Microbial DNA was extracted from biofilms and sediment samples of three replicates using a FastDNA SPIN Kit for Biofilm/Soil (MPBIO, USA) according to manufacturer’s protocols. Aliquots of DNA samples from triplicates of the same treatment were combined for PCR analysis. The primers 799 f and 1492r53 of bacterial 16 S ribosomal RNA gene were used to amplified the DNA fragments in a 20 μL mixture containing 4 μL of 5 × FastPfu Buffer, 2 μL of 2.5 mM dNTPs, 0.8 μL of each primer (5 μM), 0.4 μL of FastPfu Polymerase and 10 ng of template DNA. The PCR protocols were 95 °C for 2 min, followed by 25 cycles at 95 °C for 30 s, 55 °C for 30 s, and 72 °C for 30 s and a final extension at 72 °C for 5 min.

PCR products purified by AxyPrep DNA Gel Extraction Kit (Axygen Biosciences, USA) were quantified using QuantiFluor™ -ST (Promega, USA). A mixture of amplicons was used for pyrosequencing on a Roche 454 GS FLX + Titanium platform (Roche 454 Life Sciences, USA) according to standard protocols.

In total, 136987 raw reads were obtained from all 10 samples (Supplementary Table 2). The resulting sequences were processed using QIIME (version 1.17). After removing sequences with average quality scores < 20 over a 50 bp sliding window and sequences shorter than 200 bp with homopolymers longer than six nucleotides and containing ambiguous base calls or incorrect primer sequences, a total of 109430 high-quality sequences were produced with an average length of 411 bp. To analyze these cross-talking sequences, the effective sequences of each sample were submitted to the RDP Classifier54 to identify the archaeal and bacterial sequences.

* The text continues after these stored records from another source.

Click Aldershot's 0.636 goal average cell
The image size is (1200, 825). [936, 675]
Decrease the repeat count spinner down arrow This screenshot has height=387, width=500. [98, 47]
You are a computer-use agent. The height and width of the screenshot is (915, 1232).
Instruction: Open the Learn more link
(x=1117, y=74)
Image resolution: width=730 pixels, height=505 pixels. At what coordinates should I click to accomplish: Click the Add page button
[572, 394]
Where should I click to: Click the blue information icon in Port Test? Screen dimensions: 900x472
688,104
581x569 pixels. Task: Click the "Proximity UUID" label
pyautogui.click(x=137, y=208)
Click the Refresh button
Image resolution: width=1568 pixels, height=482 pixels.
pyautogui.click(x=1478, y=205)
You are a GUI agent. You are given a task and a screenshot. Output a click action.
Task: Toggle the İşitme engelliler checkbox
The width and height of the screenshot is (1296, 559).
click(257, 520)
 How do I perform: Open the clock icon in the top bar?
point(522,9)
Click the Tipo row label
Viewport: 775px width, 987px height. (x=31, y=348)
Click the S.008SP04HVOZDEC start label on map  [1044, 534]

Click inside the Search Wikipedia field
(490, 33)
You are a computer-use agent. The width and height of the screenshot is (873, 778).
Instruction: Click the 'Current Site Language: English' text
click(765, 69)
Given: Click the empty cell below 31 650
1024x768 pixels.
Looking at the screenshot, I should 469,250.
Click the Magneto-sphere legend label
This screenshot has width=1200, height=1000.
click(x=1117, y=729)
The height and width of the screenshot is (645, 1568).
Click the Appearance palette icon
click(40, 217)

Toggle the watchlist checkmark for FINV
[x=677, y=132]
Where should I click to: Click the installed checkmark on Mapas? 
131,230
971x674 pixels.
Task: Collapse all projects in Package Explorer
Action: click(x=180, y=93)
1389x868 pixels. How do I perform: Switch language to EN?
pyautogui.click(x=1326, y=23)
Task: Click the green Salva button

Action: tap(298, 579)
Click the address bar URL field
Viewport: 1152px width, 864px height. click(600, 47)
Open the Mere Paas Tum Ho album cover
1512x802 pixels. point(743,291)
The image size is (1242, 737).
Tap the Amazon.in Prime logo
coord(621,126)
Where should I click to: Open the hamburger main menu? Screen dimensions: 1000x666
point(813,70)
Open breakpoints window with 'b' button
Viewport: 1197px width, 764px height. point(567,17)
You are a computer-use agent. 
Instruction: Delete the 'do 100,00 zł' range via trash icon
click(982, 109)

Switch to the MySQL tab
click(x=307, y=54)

To fairly compare the 10 samples at the same sequencing depth, the sequence number was normalized to the minimal sequence number 7861 among these samples (Supplementary Fig. 6). OTUs were clustered with a 97% similarity cutoff using UPARSE (version 7.1 http://drive5.com/uparse/), and chimeric sequences were identified and removed using UCHIME. The phylogenetic affiliation of each 16 S rRNA gene sequence was analyzed by RDP Classifier (http://rdp.cme.msu.edu/) against the SILVA (SSU115) 16 S rRNA database using a confidence threshold of 70%55. The heat map of relative abundance of the dominant genera was generated using the software HemI56 (version 1.0 http://hemi.biocuckoo.org/).

Statistical analysis

Statistical differences were determined by two-way ANOVA using the software SPSS (version 19.0). A Bray-Curtis index of dissimilarity cluster analysis based on OTUs was conducted using the statistical software PAST (version 3.10). Principal coordinate analysis was carried out using CANOCO (Version 4.5) based on OTUs.

Data availability

The authors declare that all data supporting the findings of this study are available within the article and its Supplementary Information files or from the corresponding author by reasonable request. All sequence data are available through the NCBI, with project accession number PRJNA299092.